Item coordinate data

----

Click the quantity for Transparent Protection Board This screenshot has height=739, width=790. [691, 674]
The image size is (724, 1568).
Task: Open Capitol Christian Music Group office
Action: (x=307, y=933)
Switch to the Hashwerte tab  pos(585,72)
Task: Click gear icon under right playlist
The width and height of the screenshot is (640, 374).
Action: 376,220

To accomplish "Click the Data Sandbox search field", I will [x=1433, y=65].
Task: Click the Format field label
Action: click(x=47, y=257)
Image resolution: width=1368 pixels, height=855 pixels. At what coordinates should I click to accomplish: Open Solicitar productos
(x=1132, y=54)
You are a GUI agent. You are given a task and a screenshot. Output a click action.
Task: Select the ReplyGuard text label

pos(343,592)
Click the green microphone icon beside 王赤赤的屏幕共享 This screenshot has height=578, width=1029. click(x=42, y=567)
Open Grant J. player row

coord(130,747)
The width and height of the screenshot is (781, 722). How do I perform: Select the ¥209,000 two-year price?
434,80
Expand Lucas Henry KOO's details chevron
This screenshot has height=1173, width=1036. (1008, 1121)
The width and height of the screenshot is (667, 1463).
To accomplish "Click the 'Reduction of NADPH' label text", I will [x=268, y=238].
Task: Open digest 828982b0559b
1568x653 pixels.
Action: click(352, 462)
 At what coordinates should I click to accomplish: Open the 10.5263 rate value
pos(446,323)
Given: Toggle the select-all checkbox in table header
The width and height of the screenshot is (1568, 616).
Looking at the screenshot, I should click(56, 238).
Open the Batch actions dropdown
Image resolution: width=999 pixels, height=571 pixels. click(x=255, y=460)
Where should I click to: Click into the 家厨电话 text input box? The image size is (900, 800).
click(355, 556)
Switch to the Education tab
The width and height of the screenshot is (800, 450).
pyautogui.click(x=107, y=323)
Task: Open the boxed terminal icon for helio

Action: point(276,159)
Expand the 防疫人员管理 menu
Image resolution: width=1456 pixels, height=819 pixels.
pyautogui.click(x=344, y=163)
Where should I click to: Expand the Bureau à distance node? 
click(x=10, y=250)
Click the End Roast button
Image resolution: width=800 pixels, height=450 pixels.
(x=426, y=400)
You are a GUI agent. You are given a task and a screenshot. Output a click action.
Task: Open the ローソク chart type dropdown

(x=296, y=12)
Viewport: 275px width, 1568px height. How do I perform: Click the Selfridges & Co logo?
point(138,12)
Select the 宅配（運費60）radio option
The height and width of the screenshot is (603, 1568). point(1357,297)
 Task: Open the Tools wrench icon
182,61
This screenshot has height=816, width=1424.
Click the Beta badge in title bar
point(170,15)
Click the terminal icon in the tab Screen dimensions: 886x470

----

EXERCISE GOAL: Render the stretch of data from the line containing "Where should I click to: Click" through the line containing "pyautogui.click(x=107, y=323)" as a two-column CSV with the headers "instruction" and "action". Give one row for each instruction and its click point, with each value in a single quoted field and line breaks replaced by spaces.

THE REPLY:
instruction,action
"Where should I click to: Click into the 家厨电话 text input box? The image size is (900, 800).","click(355, 556)"
"Switch to the Education tab The width and height of the screenshot is (800, 450).","pyautogui.click(x=107, y=323)"